▶ [ASSIGNMENT]:
Transcribe every record in full, keeping it exactly the same.

Stored items
□ □ □ □ □ □ □
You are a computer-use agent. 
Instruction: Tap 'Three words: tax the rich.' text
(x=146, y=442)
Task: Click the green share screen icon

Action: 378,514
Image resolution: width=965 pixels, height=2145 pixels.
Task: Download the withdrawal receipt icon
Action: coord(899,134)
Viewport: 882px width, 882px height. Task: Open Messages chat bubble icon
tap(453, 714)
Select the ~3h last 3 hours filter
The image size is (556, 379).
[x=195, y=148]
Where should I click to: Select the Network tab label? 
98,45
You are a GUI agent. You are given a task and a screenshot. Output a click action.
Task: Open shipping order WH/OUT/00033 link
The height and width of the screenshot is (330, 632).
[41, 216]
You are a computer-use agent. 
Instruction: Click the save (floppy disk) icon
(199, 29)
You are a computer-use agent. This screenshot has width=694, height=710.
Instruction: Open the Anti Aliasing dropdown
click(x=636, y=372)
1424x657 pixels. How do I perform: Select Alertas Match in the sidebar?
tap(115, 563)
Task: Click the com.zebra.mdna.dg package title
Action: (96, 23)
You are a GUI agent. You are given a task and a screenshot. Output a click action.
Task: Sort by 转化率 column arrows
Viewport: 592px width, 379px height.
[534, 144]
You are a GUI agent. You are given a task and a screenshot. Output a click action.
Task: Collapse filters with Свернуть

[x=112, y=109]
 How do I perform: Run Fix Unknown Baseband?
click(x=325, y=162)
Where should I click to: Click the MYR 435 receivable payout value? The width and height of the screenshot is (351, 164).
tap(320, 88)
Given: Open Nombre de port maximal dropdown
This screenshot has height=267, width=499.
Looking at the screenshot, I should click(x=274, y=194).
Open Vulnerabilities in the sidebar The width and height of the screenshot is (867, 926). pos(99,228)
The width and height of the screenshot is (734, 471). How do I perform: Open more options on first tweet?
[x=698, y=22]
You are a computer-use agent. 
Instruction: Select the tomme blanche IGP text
□ □ □ □ □ □ □
▶ [SOLUTION TO THE PROBLEM]:
You are a computer-use agent. 
Instruction: Tap 'Three words: tax the rich.' text
(x=146, y=442)
Task: Click the green share screen icon

Action: 378,514
Image resolution: width=965 pixels, height=2145 pixels.
Task: Download the withdrawal receipt icon
Action: coord(899,134)
Viewport: 882px width, 882px height. Task: Open Messages chat bubble icon
tap(453, 714)
Select the ~3h last 3 hours filter
The image size is (556, 379).
[x=195, y=148]
Where should I click to: Select the Network tab label? 
98,45
You are a GUI agent. You are given a task and a screenshot. Output a click action.
Task: Open shipping order WH/OUT/00033 link
The height and width of the screenshot is (330, 632).
[41, 216]
You are a computer-use agent. 
Instruction: Click the save (floppy disk) icon
(199, 29)
You are a computer-use agent. This screenshot has width=694, height=710.
Instruction: Open the Anti Aliasing dropdown
click(x=636, y=372)
1424x657 pixels. How do I perform: Select Alertas Match in the sidebar?
tap(115, 563)
Task: Click the com.zebra.mdna.dg package title
Action: (96, 23)
You are a GUI agent. You are given a task and a screenshot. Output a click action.
Task: Sort by 转化率 column arrows
Viewport: 592px width, 379px height.
[534, 144]
You are a GUI agent. You are given a task and a screenshot. Output a click action.
Task: Collapse filters with Свернуть

[x=112, y=109]
 How do I perform: Run Fix Unknown Baseband?
click(x=325, y=162)
Where should I click to: Click the MYR 435 receivable payout value? The width and height of the screenshot is (351, 164).
tap(320, 88)
Given: Open Nombre de port maximal dropdown
This screenshot has height=267, width=499.
Looking at the screenshot, I should click(x=274, y=194).
Open Vulnerabilities in the sidebar The width and height of the screenshot is (867, 926). pos(99,228)
The width and height of the screenshot is (734, 471). How do I perform: Open more options on first tweet?
[x=698, y=22]
You are a computer-use agent. 
Instruction: Select the tomme blanche IGP text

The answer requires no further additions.